Minister Garmendia inaugurates new Center for Research in Agricultural Genomics 9,200-square-meter building

BY BIOCAT

Minister for Science and Innovation Cristina Garmendia inaugurated the new Center for Research in Agricultural Genomics (CRAG) building, on the Autonomous University of Barcelona (UAB) campus. The Minister was accompanies by CSIC President Rafael Rodrigo, Catalan Secretary General for Universities and Research Antoni Castellà, IRTA General Manager Josep M. Monfort, UAB Dean Ana Ripoll, UB Vice Dean for Research Jordi Alberch, and CRAG Director Pere Puigdomènech.

The facilities occupy 9,200 square meters on four floors, with 600 meters of greenhouses, allowing for the study of plant growth under controlled conditions, a genomics and mass and capillary sequencing laboratory, and a confocal microscopy and proteomics laboratory. 

Some €20 millions have been invested in the building, provided in equal parts by the Spanish National Research Council (CSIC) and the Government of Catalonia Directorate General for Research. Participation of European funds was approximately 50% in both cases. The new facility was built on land ceded by the UAB.

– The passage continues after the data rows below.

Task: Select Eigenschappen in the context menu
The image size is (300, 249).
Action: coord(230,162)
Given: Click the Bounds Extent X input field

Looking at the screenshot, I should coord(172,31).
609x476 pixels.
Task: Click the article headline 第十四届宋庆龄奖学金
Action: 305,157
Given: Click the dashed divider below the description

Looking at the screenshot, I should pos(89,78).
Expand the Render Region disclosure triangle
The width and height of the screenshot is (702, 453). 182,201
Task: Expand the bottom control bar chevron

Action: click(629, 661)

CRAG carries out frontier research in genomics, plant molecular biology and farm-animal genetics, as well as developing molecular applications for growing and breeding species of particular interest to the agricultural and livestock sectors. The 51 researchers working at the center come from the various institutes that have progressively joined the consortium —CSIC, IRTA, UAB, UB, ICREA and the CRAG’s own employees— and have a consolidated scientific career. According to Pere Puigdomènech, "the union of all these in one center is a commitment to seeking out future synergies among the groups, having joint visibility in national and international arenas, and optimizing resources in terms of projects and infrastructures.” In total, CRAG employs 239 people.

Pioneers in molecular genetics in Spain, some of their research groups have participated in emblematic international projects like the first sequencing of a plant gene published in Spain, sequencing the complete genome of Arabidopsis thaliana (a model plant in molecular biology), sequencing the melon genome, studying the genes that participate in plant development and their defense against pathogens, and pigment and aroma biosynthesis.

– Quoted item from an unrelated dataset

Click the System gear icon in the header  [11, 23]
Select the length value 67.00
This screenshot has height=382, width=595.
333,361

CRAG research groups have also innovated in the use of molecular approaches to improve farm plants and animals, and they have close, long-lasting ties to companies from the agrifood sector.

In 2010, CRAG was carrying out some fifty projects valued at five million euros, including six European projects, one EURYI project and one ERC Starting Grant.

Why study plant and animal genetics?

Knowledge of domesticated plants and animals is essential to the survival of the human species. Nowadays, molecular techniques, and in particular developments in genomics, provide new opportunities to deal with problems in the production of food and other industrial products needed to meet the demands of a growing population that is ever more demanding. This production must continue in the future with a lower ecological impact.

In developed countries, the agrifood industry transforms agricultural and livestock products into quality food for consumers. The industry needs economically competitive products, but consumers also demand quality and safety. Thus, basic genomics research in plant and animal species and its application in agrifood has become a priority in most of these countries.

CRAG’s priorities focus on different lines of basic and applied research:

• Plant development
• Plant reactions to disease and environmental stress
• Genome structure and dynamics
• Synthesis of secondary metabolites like pigments and aromas
• Domestication of farm plants and animals

Applied research in this area is important and has applications in the agrifood, pharmaceutical and biotechnology sectors including:

• Molecular markers: used as quality control (identification of varietals) for plants and seeds and to reduce the time needed to obtain an improved varietal through traditional cross-germination, as they allow scientists to identify whether or not a germinated seed carries the desired characteristics without having to wait for it to grow. CRAG has worked for a variety of companies to obtain molecular markers for species like peaches and melons. Similar approaches are being used for the mass application of molecular markers to improve certain breeds of farm animals, above all cows and pigs. In this case, researchers study resistance to disease or characteristics linked to meat quality.

• Genetic improvements: other lines applied to research include genetic improvements and the study of biodiversity of indigenous flora for their possible use in farming, or the use of wild species with genes that add useful properties (aromatic, medicinal or ornamental plants).

• In vitro cultivation: haploid lines (the cells of which have half the normal number of chromosomes and allow for shorter genetic improvement cycles) have been obtained through in vitro cultivation of fruit and vegetable species including melons, peppers, eggplants, watermelons and cucumbers.

• Food safety and diagnostics: one of the applications derived from molecular techniques is detecting and quantifying genetically modified organisms in food, a requirement under existing European regulations.

Recently, the International Center for Scientific Debate and CRAG organized  debate workshops with fifty international experts to seek out solutions to improve harvest yields.